“O Munaciello”: la storia di una delle leggende di Napoli rivive nella tombola

Come tutti noi sappiamo bene, Napoli è ricca di miti e leggende. Una di queste è quella che riguarda “O munaciello”. Leggenda questa che da secoli viene raccontata di generazione in generazione. Trae la sua origine nel 1445, da un amore impossibile tra Catarinella Frezza, giovane nobile e Stafano Mariconda, semplice garzone. Visto dalla famiglia di lei un pesante oltraggio al cospetto della famiglia, il loro amore fu contrastato dal primo all’ ultimo momento.

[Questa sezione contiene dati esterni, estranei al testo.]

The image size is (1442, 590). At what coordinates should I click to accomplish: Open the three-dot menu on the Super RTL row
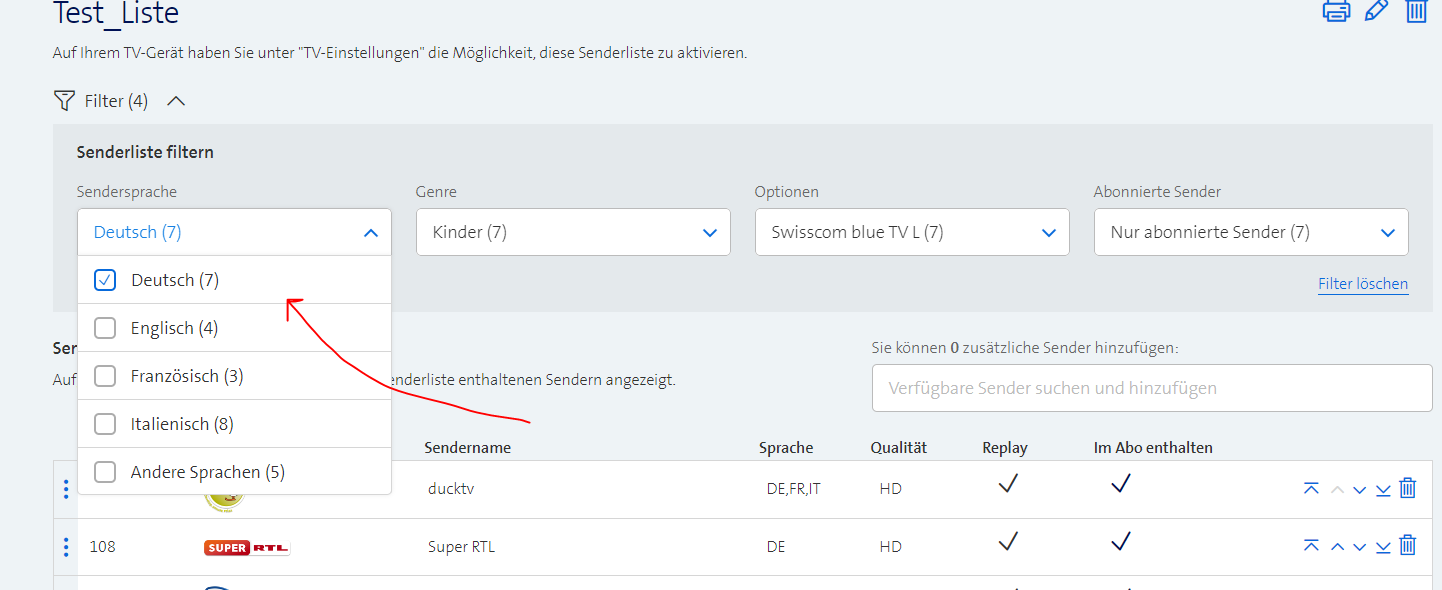pyautogui.click(x=66, y=546)
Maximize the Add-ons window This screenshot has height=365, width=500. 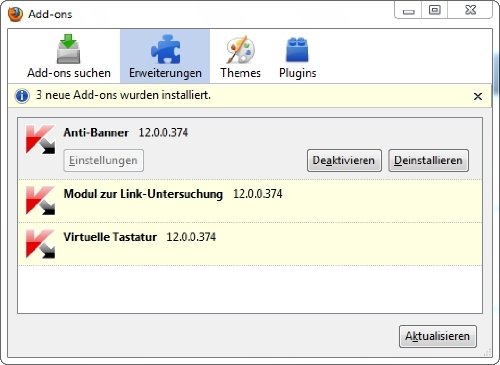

La storia narra che i due erano soliti vedersi di notte clandestinamente, il giovane per incontrare la sua amata, camminava su alcuni tetti della città. Una notte, proprio da uno di questi, fu buttato giù. Una volta inumata la salma, Catarinella si rinchiuse in un convento dove diede alla luce un bimbo piccolo e deforme. La giovane mamma era solito vestirlo sempre di bianco e nero, così come si vestono i monaci. Da qui l’appellativo “munaciello”. In seguito alla morte della genitrice, credenze popolari attribuirono al bimbo alcuni eventi sia sfavorevoli che non. Alcuni pensavano che la sua figura portasse bene altri vedevano nel piccolo un cattivo presagio. Da qui una serie di credenze e leggende che non avranno mai fine.

Proprio da qui parte l’idea di una tombola di “Leggende napoletane” racchiusa in un tabellone in 48 cartelle (prezzo 8 euro). Questa è ispirata ad un libro a fumetti che narra la storia del piccolo deforme. Creata dalla Phoenix Publishing, ha come obiettivo quello di tenere vivo questo tipo di leggenda. “Nasce dalla volontà di realizzare sogni su carta e di rinnovare le radici delle nostre migliori tradizioni”, ha dichiarato Emanuele Pellecchia, direttore della casa di pubblicazione.